- Directed by: Mabel Normand
- Produced by: Mack Sennett, Keystone Film Company
- Starring: Roscoe Arbuckle Mabel Normand
- Release date: March 19, 1915;
- Running time: 12 minutes
- Country: United States
- Languages: Silent English intertitles

= Wished on Mabel =

1915 film

Wished on Mabel is a 1915 American short silent comedy film. It was filmed at Golden Gate Park in San Francisco, California, and directed by Mabel Normand. The short also co-stars Normand and Roscoe "Fatty" Arbuckle.

==Plot==
This "farce comedy" begins with an older, well-dressed woman sitting down on a park bench with her daughter Mabel. With a magazine in hand, "Mama" proceeds to read to the obviously bored young woman, whose spirits are lifted when nearby she sees her boyfriend "Fatty". Mabel motions to him to come sit with them. After sneaking a few quick kisses with Mabel, Fatty takes her away so they can spend time together, leaving Mama alone on the bench.

Elsewhere, a strolling "Keystone Cop" encounters a man sleeping on another park bench. The policeman uses his nightstick and foot to chase away the loiterer, who promptly spies Mama sitting by herself. Clearly an experienced thief, he sidles up to her and uses a small pair of scissors to steal a ladies' pocket-style watch suspended from her neck by a long ribbon. The thief hastily departs with the watch. Once Mama notices her timepiece is missing, she yells for help, which rouses the policeman, who is dozing on the same bench from which he had chased the thief. The officer runs to the distraught woman, feigns interest in her plight, but returns to the bench to resume his nap.
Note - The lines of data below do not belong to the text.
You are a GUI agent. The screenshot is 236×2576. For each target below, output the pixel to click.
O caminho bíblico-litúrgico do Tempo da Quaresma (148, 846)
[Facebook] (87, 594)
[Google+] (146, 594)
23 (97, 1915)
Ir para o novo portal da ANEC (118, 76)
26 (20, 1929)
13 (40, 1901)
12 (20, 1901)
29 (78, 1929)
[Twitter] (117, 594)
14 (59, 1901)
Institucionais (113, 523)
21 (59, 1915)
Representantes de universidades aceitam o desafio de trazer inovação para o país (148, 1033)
Fatty and Mabel meanwhile are playing hide-and-seek along the park's lakeside and battling a bee that has landed on Mabel's nose. Not far away, the thief admires the pilfered watch and then puts it in his trousers' pocket, which apparently has a hole, for the watch exits the cuff of his trousers and drops to the ground. The crook ambles away, unaware of the loss of his ill-gotten gain. Fatty soon finds the watch while Mabel is close by playfully splashing lake water. When she returns, he presents the watch as a gift he had bought for her. Elated, Mabel does not recognize the watch even though Fatty pins it to the lapel of her dress using a small piece of Mama's ribbon still attached to the timepiece's top metal loop or "bow".
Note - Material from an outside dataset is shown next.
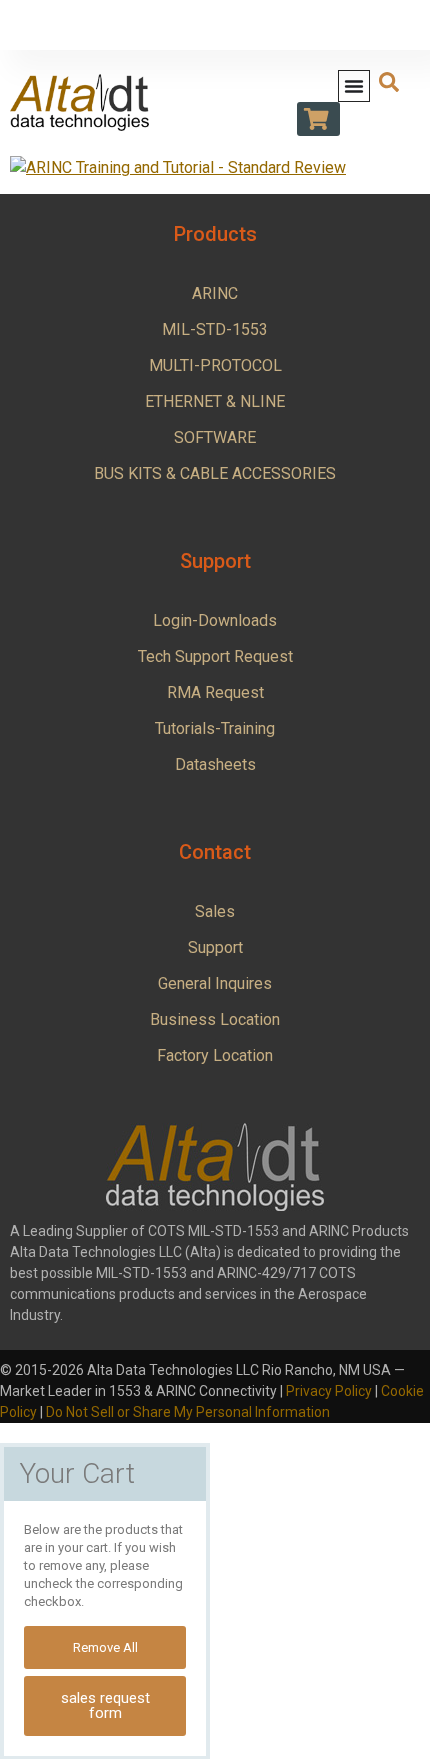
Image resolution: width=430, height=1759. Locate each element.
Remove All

While Fatty leaves to buy sweets at a concession stand, the passing thief notices Mabel wearing "his" watch after realizing he had lost it. A struggle for the watch ensues. Fatty hears the ruckus and rushes to Mabel's aid as Mama also arrives and sees her stolen property. Fatty and the thief frantically pass the watch back and forth to one another, each man disavowing any connection to it. Mama then reclaims the watch, recognizes the thief, and calls again for help. The snoozing officer, who was awakened by his angry police chief, finally appears. The crook flees, but the cop finds him hiding between two large rocks. He cracks him on the head with his nightstick and carries the unconscious thief off to jail. The film ends with Fatty putting his arms around Mama and Mabel and all three happily walking away together.

==Cast==
- Mabel Normand as Mabel
- Roscoe "Fatty" Arbuckle as Fatty
- Alice Davenport as Mabel's mother
- Joe Bordeaux as Thief
- Edgar Kennedy as Cop
- Glen Cavender as Pedestrian in park
- Ted Edwards as Man on bench
- Billy Gilbert as Police chief

==Production and cast notes==
- Directed by Mabel Normand, Wished on Mabel is one of no less than a staggering 188 shorts in which Normand performed from the beginning of 1911 through 1915. This breakneck pace in production amounted to her working in shorts that were generally organized, quickly rehearsed, filmed, and edited on an average of one every 10 days for five straight years.
- Wished on Mabel is among three one-reel shorts that Mabel Normand and Roscoe Arbuckle made with other Keystone cast and crew while on location in San Francisco and the Bay Area between March 25 and April 18, 1915. In addition to filming Wished on Mabel, Keystone personnel shot footage for Mabel and Fatty Viewing the World's Fair at San Francisco and for Mabel's Wilful Way, the latter being filmed in Oakland, across the bay from San Francisco.
- Several early features of Golden Gate Park can be seen in Wished on Mabel. One prominent structure in the film is Stone Bridge (or Rustic Bridge), which connects the park's south-side mainland to Strawberry Hill, an island in Stow Lake. The original bridge, completed in 1893, was partially reconstructed after it was damaged by a massive earthquake that struck San Francisco in 1906, just nine years prior to the filming of Wished on Mabel.